Now, she runs from one historical archive to another searching for information. She also flies all over the world trying to find and interview still-living volunteer drivers and mechanics who returned to China from Nanyang (the geographical region south of China). She collects all the historical data and associated relics she can lay her hands on in an effort to memorialize that stirring piece of history.
“It is through my research of this tragic history that I have got to know my father, Tang Yaorong, she says.
“When I was one year old, father was taken to hospital directly from work. He died on the operating table at the age of 38. Later, my mother rarely mentioned him again. Not until a history researcher interviewed Nanyang Drivers and Mechanics did I learn father’s story for the first time. I have gotten to know a lot of heroes ever since then, and I have made it my career to remember their deeds during the War.
“As I dug deeper in my research, father’s image as a Nanyang mechanic began to come together in my mind.”
“Father used to live in Penang, Malaysia. Each time when people saw off Nanyang Drivers and Mechanics that were returning to China to join in the war, they passed father’s house. The farewell music played by the Penang High School harmonica team would echo down the street to the pier.

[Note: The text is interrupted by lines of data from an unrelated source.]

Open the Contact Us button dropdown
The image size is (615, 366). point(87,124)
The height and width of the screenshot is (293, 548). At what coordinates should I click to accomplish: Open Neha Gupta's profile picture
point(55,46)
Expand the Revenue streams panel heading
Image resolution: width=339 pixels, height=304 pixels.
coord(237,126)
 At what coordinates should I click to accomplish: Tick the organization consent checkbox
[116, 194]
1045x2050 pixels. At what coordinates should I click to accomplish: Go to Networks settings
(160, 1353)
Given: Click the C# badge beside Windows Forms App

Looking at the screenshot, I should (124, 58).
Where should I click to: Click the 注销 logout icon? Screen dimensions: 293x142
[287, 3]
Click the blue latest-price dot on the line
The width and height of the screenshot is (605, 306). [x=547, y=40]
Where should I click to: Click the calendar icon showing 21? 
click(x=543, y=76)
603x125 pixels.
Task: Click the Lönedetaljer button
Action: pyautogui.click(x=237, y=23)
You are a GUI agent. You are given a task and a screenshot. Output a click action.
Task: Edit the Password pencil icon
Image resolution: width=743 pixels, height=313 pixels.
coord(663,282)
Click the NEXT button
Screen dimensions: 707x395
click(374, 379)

“As a 24-year-old man, father had wanted to join the Nanyang Drivers and Mechanics in the War, but my grandfather and grandmother died early, leaving my great-grandmother and father on their own. Father did not have the heart to leave my great-grandmother, so he hesitated. However, like other overseas Chinese, he believed that ‘every man is responsible for his country’. Now that he had to choose between great-grandmother and the motherland, his final choice was the latter. On July 14, 1939, he left a letter entrusting the care of my great-grandmother to an apprentice, and then returned to China with the sixth batch of Nanyang Drivers and Mechanics. At the street corner, father kneeled down before his relatives and shed bitter tears.
“Father was an expert mechanic. He could tell whether anything was wrong with a truck simply by its sound. At that time, Tang Yaorong from Penang, and Wang Wensong from Singapore, were famous repairmen on the Yunnan-Myanmar Road. Father witnessed Japanese bombing of the Yunnan-Myanmar region and did various jobs under extremely harsh conditions. After the war, in the 1950s, father, a man of spare frame, continued driving relief supplies, in spite of an illness. Once when he drove to Chuxiong, his health deteriorated further. He arrived in Kunming and had two consecutive operations , but failed to make it through.”
“From my studies of the Nan- yang Drivers and Mechanics, I have rediscovered my father’s life and understood the definition of country in his mind,” said Tang Xiaomei while choking back sobs.
As time goes by, many Nanyang Drivers and Mechanics have receded into the shadow of history. Tang Xiao- mei said, “As the children of Nanyang Drivers and Mechanics, we should pass on the patriotism of our fathers, and at the same time make more people aware of this indelible historical period.”